Pubblicato su INFORMAZIONE 24 in: HI-TECH

Trump ha lasciato un segno nel rapporto tra politica e social. L'ex inquilino della Casa Bianca, infatti, ha sfruttato sino in fondo tutte le tutele che le varie piattaforme hanno sempre riservato agli account istituzionali e a quelli dei principali esponenti politici, i quali godono spesso di particolari privilegi per quanto riguarda la loro maggior libertà di espressione, concessa in nome del dibattito democratico.

Social come Facebook, ad esempio, hanno sempre sostenuto che la moderazione dei messaggi pubblicati dai leader politici non dovesse spettare alla piattaforma, in quanto avrebbe comportato una forma di censura nei confronti del pensiero di questo o quel rappresentante, lasciando che invece fossero gli utenti a premiare o punire determinati messaggi attraverso l'espressione del loro consenso.

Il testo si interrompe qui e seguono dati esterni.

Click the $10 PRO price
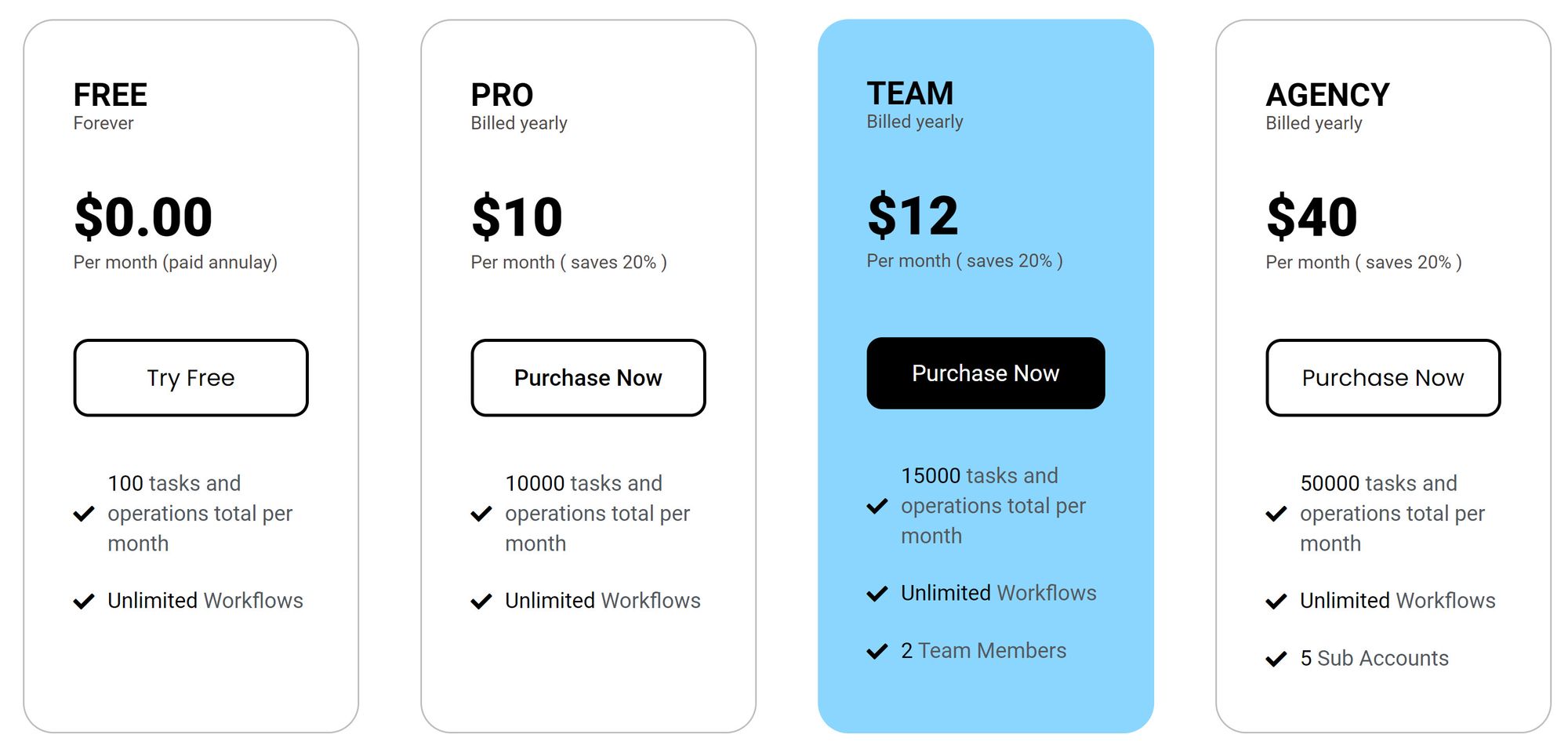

Probabilmente questa posizione è la migliore da mantenere sino a quando il dibattito politico resta su un livello tale da mantenere almeno una parvenza di moderazione e istituzionalità: la piattaforma non può essere un elemento attivo della discussione politica, ma allo stesso tempo la politica deve essere in grado di darsi delle regole e non abusare del vantaggio che le è concesso, specialmente quando il messaggio non è più orientato verso l'argomentazione di un'idea ma diventa un vero e proprio strumento di attacco nei confronti di chi non ha gli stessi mezzi e la potenza mediatica per difendersi.